Work order:
Here are some entries. Print them exactly as they are.
************
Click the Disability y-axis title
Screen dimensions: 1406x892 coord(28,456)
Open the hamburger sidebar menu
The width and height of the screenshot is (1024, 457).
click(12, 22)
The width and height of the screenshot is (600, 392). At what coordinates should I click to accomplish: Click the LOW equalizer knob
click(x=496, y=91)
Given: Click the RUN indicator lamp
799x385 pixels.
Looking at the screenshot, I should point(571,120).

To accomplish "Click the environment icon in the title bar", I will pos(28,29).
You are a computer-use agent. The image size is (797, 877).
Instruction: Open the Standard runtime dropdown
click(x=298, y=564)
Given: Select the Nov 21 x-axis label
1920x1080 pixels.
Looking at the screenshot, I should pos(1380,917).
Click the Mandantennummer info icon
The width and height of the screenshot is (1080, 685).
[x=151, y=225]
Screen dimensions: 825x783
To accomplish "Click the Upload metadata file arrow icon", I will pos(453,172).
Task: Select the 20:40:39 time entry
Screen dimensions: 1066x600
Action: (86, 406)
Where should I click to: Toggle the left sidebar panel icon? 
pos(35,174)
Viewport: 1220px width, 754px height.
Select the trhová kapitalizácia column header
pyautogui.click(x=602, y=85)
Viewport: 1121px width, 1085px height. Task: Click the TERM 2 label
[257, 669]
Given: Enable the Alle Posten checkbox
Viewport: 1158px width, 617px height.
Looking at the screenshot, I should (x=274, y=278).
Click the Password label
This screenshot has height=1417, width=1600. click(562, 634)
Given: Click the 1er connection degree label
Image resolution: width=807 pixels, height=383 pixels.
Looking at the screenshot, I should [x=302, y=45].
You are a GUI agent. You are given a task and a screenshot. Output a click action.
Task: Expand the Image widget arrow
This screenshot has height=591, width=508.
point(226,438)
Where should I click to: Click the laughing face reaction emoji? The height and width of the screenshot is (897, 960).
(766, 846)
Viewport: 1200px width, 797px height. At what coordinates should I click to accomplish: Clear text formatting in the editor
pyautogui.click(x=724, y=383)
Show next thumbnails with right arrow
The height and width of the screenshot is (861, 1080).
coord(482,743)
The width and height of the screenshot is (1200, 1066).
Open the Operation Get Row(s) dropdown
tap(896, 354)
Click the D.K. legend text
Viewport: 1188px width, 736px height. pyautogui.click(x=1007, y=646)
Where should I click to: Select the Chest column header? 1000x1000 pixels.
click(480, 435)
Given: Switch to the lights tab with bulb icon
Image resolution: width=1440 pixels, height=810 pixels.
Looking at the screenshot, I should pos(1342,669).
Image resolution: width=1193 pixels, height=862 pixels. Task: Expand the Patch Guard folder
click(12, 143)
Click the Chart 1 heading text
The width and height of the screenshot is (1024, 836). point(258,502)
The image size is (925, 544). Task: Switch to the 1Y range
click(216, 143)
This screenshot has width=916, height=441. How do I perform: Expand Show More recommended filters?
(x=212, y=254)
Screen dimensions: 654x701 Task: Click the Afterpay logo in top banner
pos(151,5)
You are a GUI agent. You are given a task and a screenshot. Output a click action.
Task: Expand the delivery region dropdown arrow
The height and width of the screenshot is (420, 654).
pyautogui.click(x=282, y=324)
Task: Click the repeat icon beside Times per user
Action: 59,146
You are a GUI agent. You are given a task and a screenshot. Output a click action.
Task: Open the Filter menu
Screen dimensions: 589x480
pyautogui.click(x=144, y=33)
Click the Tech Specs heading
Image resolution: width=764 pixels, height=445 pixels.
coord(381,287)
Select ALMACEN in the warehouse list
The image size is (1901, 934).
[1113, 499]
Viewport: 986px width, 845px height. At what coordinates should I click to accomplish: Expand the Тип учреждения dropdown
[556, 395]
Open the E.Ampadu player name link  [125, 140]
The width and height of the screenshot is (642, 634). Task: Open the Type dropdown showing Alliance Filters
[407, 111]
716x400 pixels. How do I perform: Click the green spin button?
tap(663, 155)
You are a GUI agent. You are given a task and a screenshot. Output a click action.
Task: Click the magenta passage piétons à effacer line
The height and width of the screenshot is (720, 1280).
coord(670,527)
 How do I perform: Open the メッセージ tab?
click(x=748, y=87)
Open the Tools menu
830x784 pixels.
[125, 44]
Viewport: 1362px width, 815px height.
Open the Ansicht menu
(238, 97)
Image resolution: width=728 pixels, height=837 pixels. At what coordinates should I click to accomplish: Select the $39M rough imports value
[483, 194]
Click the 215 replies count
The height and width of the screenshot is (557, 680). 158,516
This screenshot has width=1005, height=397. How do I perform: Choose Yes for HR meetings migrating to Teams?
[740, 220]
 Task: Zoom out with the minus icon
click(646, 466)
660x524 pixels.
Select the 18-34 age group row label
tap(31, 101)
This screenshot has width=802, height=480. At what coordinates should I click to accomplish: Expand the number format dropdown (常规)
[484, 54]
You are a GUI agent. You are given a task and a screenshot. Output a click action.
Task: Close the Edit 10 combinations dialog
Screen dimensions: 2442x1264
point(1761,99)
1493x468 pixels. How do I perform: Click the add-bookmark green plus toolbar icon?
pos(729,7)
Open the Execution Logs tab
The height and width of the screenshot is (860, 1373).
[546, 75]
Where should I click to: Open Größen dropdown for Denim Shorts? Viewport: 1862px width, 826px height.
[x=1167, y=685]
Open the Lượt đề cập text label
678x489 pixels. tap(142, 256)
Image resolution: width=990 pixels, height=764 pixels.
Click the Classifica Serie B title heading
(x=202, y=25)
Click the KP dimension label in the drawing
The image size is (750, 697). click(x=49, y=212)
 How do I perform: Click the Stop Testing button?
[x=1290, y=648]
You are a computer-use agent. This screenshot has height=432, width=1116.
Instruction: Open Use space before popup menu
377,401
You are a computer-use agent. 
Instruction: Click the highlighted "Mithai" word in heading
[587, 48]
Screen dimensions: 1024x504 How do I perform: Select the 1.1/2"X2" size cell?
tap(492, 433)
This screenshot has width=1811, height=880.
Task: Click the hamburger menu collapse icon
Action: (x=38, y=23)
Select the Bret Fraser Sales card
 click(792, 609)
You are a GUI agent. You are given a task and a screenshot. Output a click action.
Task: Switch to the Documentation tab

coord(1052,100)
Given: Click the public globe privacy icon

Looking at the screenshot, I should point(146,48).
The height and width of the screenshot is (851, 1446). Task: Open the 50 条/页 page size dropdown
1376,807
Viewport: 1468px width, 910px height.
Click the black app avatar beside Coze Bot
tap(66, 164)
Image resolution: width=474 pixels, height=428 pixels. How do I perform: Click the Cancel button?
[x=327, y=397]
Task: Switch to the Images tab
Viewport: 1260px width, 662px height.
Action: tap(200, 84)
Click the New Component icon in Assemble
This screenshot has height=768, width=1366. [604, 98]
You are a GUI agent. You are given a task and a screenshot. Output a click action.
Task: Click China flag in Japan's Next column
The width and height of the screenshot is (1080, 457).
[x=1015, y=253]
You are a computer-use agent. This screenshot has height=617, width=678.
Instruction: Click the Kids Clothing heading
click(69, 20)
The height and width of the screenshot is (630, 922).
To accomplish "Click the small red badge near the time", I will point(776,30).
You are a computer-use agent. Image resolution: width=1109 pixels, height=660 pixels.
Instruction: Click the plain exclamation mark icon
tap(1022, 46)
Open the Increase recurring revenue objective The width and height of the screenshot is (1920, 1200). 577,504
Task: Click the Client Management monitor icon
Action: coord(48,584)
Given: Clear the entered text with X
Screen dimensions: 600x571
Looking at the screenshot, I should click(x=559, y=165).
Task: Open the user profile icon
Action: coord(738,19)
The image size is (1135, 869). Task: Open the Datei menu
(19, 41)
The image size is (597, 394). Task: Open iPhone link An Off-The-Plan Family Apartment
************
Written reply:
Click the Disability y-axis title
Screen dimensions: 1406x892 coord(28,456)
Open the hamburger sidebar menu
The width and height of the screenshot is (1024, 457).
click(12, 22)
The width and height of the screenshot is (600, 392). At what coordinates should I click to accomplish: Click the LOW equalizer knob
click(x=496, y=91)
Given: Click the RUN indicator lamp
799x385 pixels.
Looking at the screenshot, I should point(571,120).

To accomplish "Click the environment icon in the title bar", I will pos(28,29).
You are a computer-use agent. The image size is (797, 877).
Instruction: Open the Standard runtime dropdown
click(x=298, y=564)
Given: Select the Nov 21 x-axis label
1920x1080 pixels.
Looking at the screenshot, I should pos(1380,917).
Click the Mandantennummer info icon
The width and height of the screenshot is (1080, 685).
[x=151, y=225]
Screen dimensions: 825x783
To accomplish "Click the Upload metadata file arrow icon", I will pos(453,172).
Task: Select the 20:40:39 time entry
Screen dimensions: 1066x600
Action: (86, 406)
Where should I click to: Toggle the left sidebar panel icon? 
pos(35,174)
Viewport: 1220px width, 754px height.
Select the trhová kapitalizácia column header
pyautogui.click(x=602, y=85)
Viewport: 1121px width, 1085px height. Task: Click the TERM 2 label
[257, 669]
Given: Enable the Alle Posten checkbox
Viewport: 1158px width, 617px height.
Looking at the screenshot, I should (x=274, y=278).
Click the Password label
This screenshot has height=1417, width=1600. click(562, 634)
Given: Click the 1er connection degree label
Image resolution: width=807 pixels, height=383 pixels.
Looking at the screenshot, I should [x=302, y=45].
You are a GUI agent. You are given a task and a screenshot. Output a click action.
Task: Expand the Image widget arrow
This screenshot has height=591, width=508.
point(226,438)
Where should I click to: Click the laughing face reaction emoji? The height and width of the screenshot is (897, 960).
(766, 846)
Viewport: 1200px width, 797px height. At what coordinates should I click to accomplish: Clear text formatting in the editor
pyautogui.click(x=724, y=383)
Show next thumbnails with right arrow
The height and width of the screenshot is (861, 1080).
coord(482,743)
The width and height of the screenshot is (1200, 1066).
Open the Operation Get Row(s) dropdown
tap(896, 354)
Click the D.K. legend text
Viewport: 1188px width, 736px height. pyautogui.click(x=1007, y=646)
Where should I click to: Select the Chest column header? 1000x1000 pixels.
click(480, 435)
Given: Switch to the lights tab with bulb icon
Image resolution: width=1440 pixels, height=810 pixels.
Looking at the screenshot, I should pos(1342,669).
Image resolution: width=1193 pixels, height=862 pixels. Task: Expand the Patch Guard folder
click(12, 143)
Click the Chart 1 heading text
The width and height of the screenshot is (1024, 836). point(258,502)
The image size is (925, 544). Task: Switch to the 1Y range
click(216, 143)
This screenshot has width=916, height=441. How do I perform: Expand Show More recommended filters?
(x=212, y=254)
Screen dimensions: 654x701 Task: Click the Afterpay logo in top banner
pos(151,5)
You are a GUI agent. You are given a task and a screenshot. Output a click action.
Task: Expand the delivery region dropdown arrow
The height and width of the screenshot is (420, 654).
pyautogui.click(x=282, y=324)
Task: Click the repeat icon beside Times per user
Action: 59,146
You are a GUI agent. You are given a task and a screenshot. Output a click action.
Task: Open the Filter menu
Screen dimensions: 589x480
pyautogui.click(x=144, y=33)
Click the Tech Specs heading
Image resolution: width=764 pixels, height=445 pixels.
coord(381,287)
Select ALMACEN in the warehouse list
The image size is (1901, 934).
[1113, 499]
Viewport: 986px width, 845px height. At what coordinates should I click to accomplish: Expand the Тип учреждения dropdown
[556, 395]
Open the E.Ampadu player name link  [125, 140]
The width and height of the screenshot is (642, 634). Task: Open the Type dropdown showing Alliance Filters
[407, 111]
716x400 pixels. How do I perform: Click the green spin button?
tap(663, 155)
You are a GUI agent. You are given a task and a screenshot. Output a click action.
Task: Click the magenta passage piétons à effacer line
The height and width of the screenshot is (720, 1280).
coord(670,527)
 How do I perform: Open the メッセージ tab?
click(x=748, y=87)
Open the Tools menu
830x784 pixels.
[125, 44]
Viewport: 1362px width, 815px height.
Open the Ansicht menu
(238, 97)
Image resolution: width=728 pixels, height=837 pixels. At what coordinates should I click to accomplish: Select the $39M rough imports value
[483, 194]
Click the 215 replies count
The height and width of the screenshot is (557, 680). 158,516
This screenshot has width=1005, height=397. How do I perform: Choose Yes for HR meetings migrating to Teams?
[740, 220]
 Task: Zoom out with the minus icon
click(646, 466)
660x524 pixels.
Select the 18-34 age group row label
tap(31, 101)
This screenshot has width=802, height=480. At what coordinates should I click to accomplish: Expand the number format dropdown (常规)
[484, 54]
You are a GUI agent. You are given a task and a screenshot. Output a click action.
Task: Close the Edit 10 combinations dialog
Screen dimensions: 2442x1264
point(1761,99)
1493x468 pixels. How do I perform: Click the add-bookmark green plus toolbar icon?
pos(729,7)
Open the Execution Logs tab
The height and width of the screenshot is (860, 1373).
[546, 75]
Where should I click to: Open Größen dropdown for Denim Shorts? Viewport: 1862px width, 826px height.
[x=1167, y=685]
Open the Lượt đề cập text label
678x489 pixels. tap(142, 256)
Image resolution: width=990 pixels, height=764 pixels.
Click the Classifica Serie B title heading
(x=202, y=25)
Click the KP dimension label in the drawing
The image size is (750, 697). click(x=49, y=212)
 How do I perform: Click the Stop Testing button?
[x=1290, y=648]
You are a computer-use agent. This screenshot has height=432, width=1116.
Instruction: Open Use space before popup menu
377,401
You are a computer-use agent. 
Instruction: Click the highlighted "Mithai" word in heading
[587, 48]
Screen dimensions: 1024x504 How do I perform: Select the 1.1/2"X2" size cell?
tap(492, 433)
This screenshot has width=1811, height=880.
Task: Click the hamburger menu collapse icon
Action: (x=38, y=23)
Select the Bret Fraser Sales card
 click(792, 609)
You are a GUI agent. You are given a task and a screenshot. Output a click action.
Task: Switch to the Documentation tab

coord(1052,100)
Given: Click the public globe privacy icon

Looking at the screenshot, I should point(146,48).
The height and width of the screenshot is (851, 1446). Task: Open the 50 条/页 page size dropdown
1376,807
Viewport: 1468px width, 910px height.
Click the black app avatar beside Coze Bot
tap(66, 164)
Image resolution: width=474 pixels, height=428 pixels. How do I perform: Click the Cancel button?
[x=327, y=397]
Task: Switch to the Images tab
Viewport: 1260px width, 662px height.
Action: tap(200, 84)
Click the New Component icon in Assemble
This screenshot has height=768, width=1366. [604, 98]
You are a GUI agent. You are given a task and a screenshot. Output a click action.
Task: Click China flag in Japan's Next column
The width and height of the screenshot is (1080, 457).
[x=1015, y=253]
You are a computer-use agent. This screenshot has height=617, width=678.
Instruction: Click the Kids Clothing heading
click(69, 20)
The height and width of the screenshot is (630, 922).
To accomplish "Click the small red badge near the time", I will point(776,30).
You are a computer-use agent. Image resolution: width=1109 pixels, height=660 pixels.
Instruction: Click the plain exclamation mark icon
tap(1022, 46)
Open the Increase recurring revenue objective The width and height of the screenshot is (1920, 1200). 577,504
Task: Click the Client Management monitor icon
Action: coord(48,584)
Given: Clear the entered text with X
Screen dimensions: 600x571
Looking at the screenshot, I should click(x=559, y=165).
Task: Open the user profile icon
Action: coord(738,19)
The image size is (1135, 869). Task: Open the Datei menu
(19, 41)
The image size is (597, 394). Task: Open iPhone link An Off-The-Plan Family Apartment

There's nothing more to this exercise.